MyClass one = new MyClass ();
MyClass two = one;
MyClass three;

After this as a Java programmer you will know that: one references a new instance of MyClass; two references the same object as one and not a copy of the object that one references; and three is either undefined or null depending on what kind (field, local) variable it is.

Objective C works exactly the same way, the equivalent code:

@interface MyClass
...
@end

MyClass *one = [MyClass new];
MyClass *two = one;
MyClass *three;

and the three variables have the same values (three will always be nil under ARC and never undefined regardless of variable kind).

The reference (pointer) indicator * is only present in the type of object variables in Objective-C; as in Java, but unlike in C, following the reference to the object ("dereferencing") is automatic. So in Java you might write:

one.equals(two)

to invoke the equals method while in Objective-C it would be:

[one isEqual:two]

For properties in Objective-C; that is two methods, a setter and a getter, which together have like a variable; a dot shorthand may be used:

int x = one.intProperty; // equivalent to int x = [one intProperty];
one.intProperty = 42;    // equivalent to [one setIntProperty:42];

This is not the same a C's use of . for structure field access, though is similar and hence uses the same syntax.

If a class in Objective-C has public instance variables, which should generally be avoid in favour of properties as part of good encapsulation, then these are accessed using the -> operator that C uses to access fields from a pointer to a struct:

one->instanceVariable

and as with C you can make the deference explicit with:

(*one).instanceVariable

but there is never any need to do this and it is best avoided.

I think that answers all the questions you posed.

Answer 2

For regular C, you're sort-of correct.

If you were to do something like this:

struct my_struct {
    int a;
    int b;
};

struct my_struct my_object = {1, 2};
struct my_struct * my_ptr = &my_object;

then you can access the members by dereferencing the pointer:

int n = (*my_ptr).a;

or without dereferencing it by using the -> operator:

int n = my_ptr->a;

But the dot-syntax you see with Objective-C is something different to this. The compiler knows you're dealing with an Objective-C object, and transforms it into a message call.

It one sense, it's slightly unfortunate that Objective-C uses syntax which is the same as that you can use to access regular C struct members, but which actually does something very different. On the other hand, that syntax was introduced precisely because it's familiar to C programmers doing something kinda-sorta similar with structs. Either way, it's important not to confuse the two.

Answer 3

You are confused by dot syntax.

You wrote this:

skView.showFPS = YES;

You think skView.showFPS means “access the field showFPS in the struct or union variable skView”, because that's what it means in C (and C++).

But you are mistaken. In that statement, skView is a pointer to an Objective-C object. When the compiler sees a dot after a pointer-to-object, it transforms the expression in one of two ways.

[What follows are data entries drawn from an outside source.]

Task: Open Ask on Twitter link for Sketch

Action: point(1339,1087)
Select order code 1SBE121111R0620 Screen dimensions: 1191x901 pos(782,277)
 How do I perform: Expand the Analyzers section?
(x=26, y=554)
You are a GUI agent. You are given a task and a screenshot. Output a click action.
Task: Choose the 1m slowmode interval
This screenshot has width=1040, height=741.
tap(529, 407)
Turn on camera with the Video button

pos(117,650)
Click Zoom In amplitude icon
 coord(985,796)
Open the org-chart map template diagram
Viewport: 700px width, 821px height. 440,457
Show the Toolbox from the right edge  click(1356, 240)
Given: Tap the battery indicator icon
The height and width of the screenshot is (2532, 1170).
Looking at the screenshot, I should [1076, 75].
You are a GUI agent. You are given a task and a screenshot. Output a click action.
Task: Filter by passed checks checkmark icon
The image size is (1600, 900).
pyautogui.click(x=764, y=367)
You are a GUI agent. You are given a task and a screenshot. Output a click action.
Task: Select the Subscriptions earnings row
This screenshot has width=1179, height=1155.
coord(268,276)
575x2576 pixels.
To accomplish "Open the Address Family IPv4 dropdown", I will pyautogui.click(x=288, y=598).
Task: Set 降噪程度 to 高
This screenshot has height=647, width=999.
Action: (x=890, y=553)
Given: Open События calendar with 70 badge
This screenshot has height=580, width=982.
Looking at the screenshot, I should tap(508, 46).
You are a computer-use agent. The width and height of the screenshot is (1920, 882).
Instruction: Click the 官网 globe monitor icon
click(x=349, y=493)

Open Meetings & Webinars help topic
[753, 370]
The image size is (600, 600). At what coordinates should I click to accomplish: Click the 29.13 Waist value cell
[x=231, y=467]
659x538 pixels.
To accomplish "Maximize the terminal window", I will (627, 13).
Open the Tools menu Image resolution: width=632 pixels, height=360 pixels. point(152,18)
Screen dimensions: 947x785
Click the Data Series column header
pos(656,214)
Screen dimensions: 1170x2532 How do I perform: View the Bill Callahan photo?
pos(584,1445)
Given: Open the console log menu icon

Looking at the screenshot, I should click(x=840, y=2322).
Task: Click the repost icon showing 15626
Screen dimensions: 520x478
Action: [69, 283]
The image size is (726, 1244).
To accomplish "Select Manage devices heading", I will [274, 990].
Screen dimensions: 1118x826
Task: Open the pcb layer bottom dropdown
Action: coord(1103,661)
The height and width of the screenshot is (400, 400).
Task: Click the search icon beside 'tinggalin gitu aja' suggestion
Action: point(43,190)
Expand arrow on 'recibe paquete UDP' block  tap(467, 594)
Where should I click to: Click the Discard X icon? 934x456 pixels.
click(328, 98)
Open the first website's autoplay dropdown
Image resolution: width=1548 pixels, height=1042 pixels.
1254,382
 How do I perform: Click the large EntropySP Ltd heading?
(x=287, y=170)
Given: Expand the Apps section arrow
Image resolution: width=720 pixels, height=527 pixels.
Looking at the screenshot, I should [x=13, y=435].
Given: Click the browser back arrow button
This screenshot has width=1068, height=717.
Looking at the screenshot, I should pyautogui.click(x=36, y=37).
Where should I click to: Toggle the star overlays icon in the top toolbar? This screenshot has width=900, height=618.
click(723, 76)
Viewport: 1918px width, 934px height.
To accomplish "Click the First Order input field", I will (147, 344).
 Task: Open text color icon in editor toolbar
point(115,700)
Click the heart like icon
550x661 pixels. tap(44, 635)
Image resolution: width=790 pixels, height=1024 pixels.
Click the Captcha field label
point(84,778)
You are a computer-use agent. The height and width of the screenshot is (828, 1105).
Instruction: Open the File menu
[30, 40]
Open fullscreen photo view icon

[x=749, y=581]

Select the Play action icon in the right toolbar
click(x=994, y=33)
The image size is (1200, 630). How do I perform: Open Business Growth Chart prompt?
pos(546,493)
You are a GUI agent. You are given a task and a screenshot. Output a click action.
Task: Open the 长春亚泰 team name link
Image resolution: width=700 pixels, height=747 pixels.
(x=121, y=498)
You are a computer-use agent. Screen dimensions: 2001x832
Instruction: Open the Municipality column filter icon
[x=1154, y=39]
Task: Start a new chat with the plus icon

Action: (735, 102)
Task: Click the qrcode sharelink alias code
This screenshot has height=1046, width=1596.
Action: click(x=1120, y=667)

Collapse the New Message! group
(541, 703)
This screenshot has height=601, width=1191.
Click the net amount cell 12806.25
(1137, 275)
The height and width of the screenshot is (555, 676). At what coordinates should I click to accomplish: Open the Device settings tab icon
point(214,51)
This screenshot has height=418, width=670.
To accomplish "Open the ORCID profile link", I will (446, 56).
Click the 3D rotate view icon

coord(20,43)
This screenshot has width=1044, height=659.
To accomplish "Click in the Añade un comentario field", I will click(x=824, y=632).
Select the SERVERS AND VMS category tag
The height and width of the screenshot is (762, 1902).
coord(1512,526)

If the expression is the left-hand side of an assignment, as in your example, then it transforms the expression to this:

[skView setShowFPS:YES];

On the other hand, suppose the expression is not the left-hand side of an assignment. For example:

BOOL showingFPS = skView.showFPS;

Then the compiler transforms the expression like this:

BOOL showingFPS = [skView showFPS];

In other words, the compiler transforms dot notation (when applied to an object pointer) into either a getter or setter message, depending on the context.

I've omitted some details in the explanation. You can override the names of the getter and setter messages if you want, using an @property declaration.

If you really want to access an instance variable of an object directly, and the declaration of the instance variable is visible to you, you can do this:

skView->_showFPS = YES;

or equivalently this:

(*skView)._showFPS = YES;

(Note that . binds more tightly than prefix *, so you need the parentheses.)

However, this is almost always a bad idea. You should almost never access an object's instance variables directly from outside the object. And even inside an object's implementation, it's often better to use properties with accessor methods instead of naked instance variables.